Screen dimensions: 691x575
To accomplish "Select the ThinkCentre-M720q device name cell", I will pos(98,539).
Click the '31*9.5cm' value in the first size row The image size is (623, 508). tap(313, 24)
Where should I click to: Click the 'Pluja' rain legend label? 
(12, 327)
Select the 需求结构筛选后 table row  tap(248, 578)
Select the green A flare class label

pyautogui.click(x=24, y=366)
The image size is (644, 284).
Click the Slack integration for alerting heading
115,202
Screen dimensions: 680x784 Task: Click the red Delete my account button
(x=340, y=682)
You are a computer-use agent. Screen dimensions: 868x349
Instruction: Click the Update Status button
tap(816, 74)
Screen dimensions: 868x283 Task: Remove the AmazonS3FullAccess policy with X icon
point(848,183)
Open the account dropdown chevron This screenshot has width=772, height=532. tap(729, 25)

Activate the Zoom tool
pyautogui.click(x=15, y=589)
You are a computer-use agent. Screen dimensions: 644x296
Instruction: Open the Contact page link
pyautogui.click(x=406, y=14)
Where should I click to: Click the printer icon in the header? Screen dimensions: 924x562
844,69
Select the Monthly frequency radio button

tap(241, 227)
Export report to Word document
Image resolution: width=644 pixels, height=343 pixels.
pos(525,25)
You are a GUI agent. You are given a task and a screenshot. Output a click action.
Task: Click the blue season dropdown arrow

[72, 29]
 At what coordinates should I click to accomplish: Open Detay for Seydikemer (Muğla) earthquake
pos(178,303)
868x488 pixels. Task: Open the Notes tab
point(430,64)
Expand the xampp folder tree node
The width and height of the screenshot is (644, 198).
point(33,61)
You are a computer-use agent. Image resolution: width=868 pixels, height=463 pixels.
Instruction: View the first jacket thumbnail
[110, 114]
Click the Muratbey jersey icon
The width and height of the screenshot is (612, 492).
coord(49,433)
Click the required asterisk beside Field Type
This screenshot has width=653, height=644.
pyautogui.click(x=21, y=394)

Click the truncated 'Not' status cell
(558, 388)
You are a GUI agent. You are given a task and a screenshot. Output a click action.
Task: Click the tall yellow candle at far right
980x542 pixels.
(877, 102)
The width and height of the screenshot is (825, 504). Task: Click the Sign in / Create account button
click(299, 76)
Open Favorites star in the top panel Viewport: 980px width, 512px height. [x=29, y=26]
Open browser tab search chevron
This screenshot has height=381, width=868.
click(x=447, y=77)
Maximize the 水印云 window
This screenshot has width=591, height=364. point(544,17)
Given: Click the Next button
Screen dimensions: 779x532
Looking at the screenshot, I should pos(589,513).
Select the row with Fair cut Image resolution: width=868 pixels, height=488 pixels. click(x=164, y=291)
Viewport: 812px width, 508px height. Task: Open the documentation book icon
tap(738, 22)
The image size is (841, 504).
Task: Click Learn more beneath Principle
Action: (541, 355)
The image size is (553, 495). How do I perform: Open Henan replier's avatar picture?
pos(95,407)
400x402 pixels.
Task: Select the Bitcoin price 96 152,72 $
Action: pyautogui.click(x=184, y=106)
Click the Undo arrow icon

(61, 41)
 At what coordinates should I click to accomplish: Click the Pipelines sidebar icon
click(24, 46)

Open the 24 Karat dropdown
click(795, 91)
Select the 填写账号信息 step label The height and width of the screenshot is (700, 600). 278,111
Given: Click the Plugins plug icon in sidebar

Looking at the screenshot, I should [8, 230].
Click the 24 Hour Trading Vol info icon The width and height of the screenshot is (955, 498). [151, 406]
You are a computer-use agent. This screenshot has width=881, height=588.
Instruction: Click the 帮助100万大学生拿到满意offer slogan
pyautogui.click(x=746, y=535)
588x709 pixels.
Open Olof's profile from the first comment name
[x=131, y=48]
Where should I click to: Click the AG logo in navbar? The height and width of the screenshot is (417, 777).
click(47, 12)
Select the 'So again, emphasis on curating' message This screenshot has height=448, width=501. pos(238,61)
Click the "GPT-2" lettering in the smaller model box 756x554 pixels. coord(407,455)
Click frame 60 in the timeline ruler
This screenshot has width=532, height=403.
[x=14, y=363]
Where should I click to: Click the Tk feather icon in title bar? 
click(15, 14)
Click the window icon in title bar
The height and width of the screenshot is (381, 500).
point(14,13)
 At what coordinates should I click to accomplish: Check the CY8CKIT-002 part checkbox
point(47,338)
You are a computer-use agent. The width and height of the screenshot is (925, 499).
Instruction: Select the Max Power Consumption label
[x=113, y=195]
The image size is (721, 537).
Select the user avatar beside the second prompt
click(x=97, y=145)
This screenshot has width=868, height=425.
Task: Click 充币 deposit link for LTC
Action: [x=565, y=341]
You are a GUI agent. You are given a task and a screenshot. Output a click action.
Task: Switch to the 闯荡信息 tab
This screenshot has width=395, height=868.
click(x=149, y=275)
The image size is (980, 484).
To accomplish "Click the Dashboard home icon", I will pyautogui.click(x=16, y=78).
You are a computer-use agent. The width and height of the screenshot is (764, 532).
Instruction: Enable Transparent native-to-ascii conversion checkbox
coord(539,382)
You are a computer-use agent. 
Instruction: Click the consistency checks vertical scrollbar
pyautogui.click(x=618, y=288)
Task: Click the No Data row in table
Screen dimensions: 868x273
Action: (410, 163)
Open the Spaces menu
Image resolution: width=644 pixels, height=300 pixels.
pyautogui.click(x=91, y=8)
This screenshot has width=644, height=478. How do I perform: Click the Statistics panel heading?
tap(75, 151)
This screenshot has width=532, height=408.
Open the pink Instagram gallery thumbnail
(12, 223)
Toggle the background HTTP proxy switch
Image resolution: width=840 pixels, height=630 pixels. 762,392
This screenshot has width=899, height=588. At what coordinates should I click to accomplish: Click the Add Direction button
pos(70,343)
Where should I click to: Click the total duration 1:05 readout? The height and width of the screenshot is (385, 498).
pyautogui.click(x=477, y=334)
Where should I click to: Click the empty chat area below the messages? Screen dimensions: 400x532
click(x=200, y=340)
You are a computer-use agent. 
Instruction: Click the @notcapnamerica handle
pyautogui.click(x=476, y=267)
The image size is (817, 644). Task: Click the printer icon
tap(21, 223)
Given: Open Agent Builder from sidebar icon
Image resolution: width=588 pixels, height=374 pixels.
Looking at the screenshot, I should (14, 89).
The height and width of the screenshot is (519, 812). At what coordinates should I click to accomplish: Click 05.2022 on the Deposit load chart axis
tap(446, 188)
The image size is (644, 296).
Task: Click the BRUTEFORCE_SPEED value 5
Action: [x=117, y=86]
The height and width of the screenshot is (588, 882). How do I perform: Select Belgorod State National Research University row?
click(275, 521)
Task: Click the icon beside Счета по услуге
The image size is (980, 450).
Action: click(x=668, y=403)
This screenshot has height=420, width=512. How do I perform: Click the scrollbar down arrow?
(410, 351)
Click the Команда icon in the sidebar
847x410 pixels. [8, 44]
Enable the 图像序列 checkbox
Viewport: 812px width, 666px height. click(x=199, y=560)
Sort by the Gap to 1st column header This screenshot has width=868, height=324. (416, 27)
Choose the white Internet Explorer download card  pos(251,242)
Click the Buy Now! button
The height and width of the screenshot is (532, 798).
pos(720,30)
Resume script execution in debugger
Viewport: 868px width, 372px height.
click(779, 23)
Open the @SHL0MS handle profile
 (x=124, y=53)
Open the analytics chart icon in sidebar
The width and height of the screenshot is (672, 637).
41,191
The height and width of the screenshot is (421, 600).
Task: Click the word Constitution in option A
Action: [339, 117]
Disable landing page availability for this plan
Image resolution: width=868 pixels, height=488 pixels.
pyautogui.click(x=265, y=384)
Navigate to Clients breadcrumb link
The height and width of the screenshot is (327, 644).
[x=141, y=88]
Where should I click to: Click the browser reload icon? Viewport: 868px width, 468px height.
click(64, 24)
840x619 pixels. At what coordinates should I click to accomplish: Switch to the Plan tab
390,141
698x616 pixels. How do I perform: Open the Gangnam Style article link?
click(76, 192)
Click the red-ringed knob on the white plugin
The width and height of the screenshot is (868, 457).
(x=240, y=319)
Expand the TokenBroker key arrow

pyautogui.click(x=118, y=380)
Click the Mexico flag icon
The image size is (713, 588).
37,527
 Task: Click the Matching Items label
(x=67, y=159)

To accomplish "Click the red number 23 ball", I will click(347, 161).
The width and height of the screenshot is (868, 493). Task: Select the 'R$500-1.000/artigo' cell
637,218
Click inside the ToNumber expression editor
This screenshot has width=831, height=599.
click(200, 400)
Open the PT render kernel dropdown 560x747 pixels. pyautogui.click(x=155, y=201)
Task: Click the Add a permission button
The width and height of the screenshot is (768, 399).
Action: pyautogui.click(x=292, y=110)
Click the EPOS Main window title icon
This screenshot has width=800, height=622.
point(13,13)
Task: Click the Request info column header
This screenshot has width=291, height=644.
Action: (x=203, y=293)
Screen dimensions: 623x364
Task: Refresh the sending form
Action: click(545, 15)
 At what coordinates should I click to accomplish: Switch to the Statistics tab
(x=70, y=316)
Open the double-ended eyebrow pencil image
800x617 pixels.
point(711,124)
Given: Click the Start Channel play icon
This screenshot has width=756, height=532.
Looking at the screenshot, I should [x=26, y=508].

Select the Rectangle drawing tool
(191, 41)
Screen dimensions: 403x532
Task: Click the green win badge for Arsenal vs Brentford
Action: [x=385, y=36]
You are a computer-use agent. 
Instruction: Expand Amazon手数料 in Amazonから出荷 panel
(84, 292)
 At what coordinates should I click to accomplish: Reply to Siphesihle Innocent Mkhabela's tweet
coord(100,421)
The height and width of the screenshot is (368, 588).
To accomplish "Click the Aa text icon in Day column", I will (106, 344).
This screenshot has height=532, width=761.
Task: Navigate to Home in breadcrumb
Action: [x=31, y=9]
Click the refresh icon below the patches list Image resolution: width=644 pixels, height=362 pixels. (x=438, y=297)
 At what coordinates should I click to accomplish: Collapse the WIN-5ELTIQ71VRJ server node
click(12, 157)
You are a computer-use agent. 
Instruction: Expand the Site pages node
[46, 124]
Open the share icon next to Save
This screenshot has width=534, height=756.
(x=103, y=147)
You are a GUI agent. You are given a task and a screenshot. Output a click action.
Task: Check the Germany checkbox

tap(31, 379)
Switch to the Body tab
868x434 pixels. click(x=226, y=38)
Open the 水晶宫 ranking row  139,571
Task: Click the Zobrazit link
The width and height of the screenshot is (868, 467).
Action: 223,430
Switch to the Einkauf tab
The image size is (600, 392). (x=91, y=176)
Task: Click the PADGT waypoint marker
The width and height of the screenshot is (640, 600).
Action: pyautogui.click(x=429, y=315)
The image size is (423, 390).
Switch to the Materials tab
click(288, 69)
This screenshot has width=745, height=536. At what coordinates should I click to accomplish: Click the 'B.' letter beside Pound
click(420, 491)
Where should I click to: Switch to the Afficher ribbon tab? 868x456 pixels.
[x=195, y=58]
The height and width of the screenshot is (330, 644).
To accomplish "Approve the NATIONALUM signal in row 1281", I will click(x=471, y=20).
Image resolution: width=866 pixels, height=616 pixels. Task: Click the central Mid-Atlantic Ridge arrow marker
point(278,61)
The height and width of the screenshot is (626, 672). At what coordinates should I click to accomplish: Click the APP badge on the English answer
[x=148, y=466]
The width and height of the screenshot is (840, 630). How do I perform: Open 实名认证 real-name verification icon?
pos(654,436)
────────
__WHAT YOU HAVE TO DO__: All lines from the one with "Switch to the Body tab" to the end of the records must be set down exactly. Skip every line before it.

__ANSWER SPACE__:
Switch to the Body tab
868x434 pixels. click(x=226, y=38)
Open the 水晶宫 ranking row  139,571
Task: Click the Zobrazit link
The width and height of the screenshot is (868, 467).
Action: 223,430
Switch to the Einkauf tab
The image size is (600, 392). (x=91, y=176)
Task: Click the PADGT waypoint marker
The width and height of the screenshot is (640, 600).
Action: pyautogui.click(x=429, y=315)
The image size is (423, 390).
Switch to the Materials tab
click(288, 69)
This screenshot has width=745, height=536. At what coordinates should I click to accomplish: Click the 'B.' letter beside Pound
click(420, 491)
Where should I click to: Switch to the Afficher ribbon tab? 868x456 pixels.
[x=195, y=58]
The height and width of the screenshot is (330, 644).
To accomplish "Approve the NATIONALUM signal in row 1281", I will click(x=471, y=20).
Image resolution: width=866 pixels, height=616 pixels. Task: Click the central Mid-Atlantic Ridge arrow marker
point(278,61)
The height and width of the screenshot is (626, 672). At what coordinates should I click to accomplish: Click the APP badge on the English answer
[x=148, y=466]
The width and height of the screenshot is (840, 630). How do I perform: Open 实名认证 real-name verification icon?
pos(654,436)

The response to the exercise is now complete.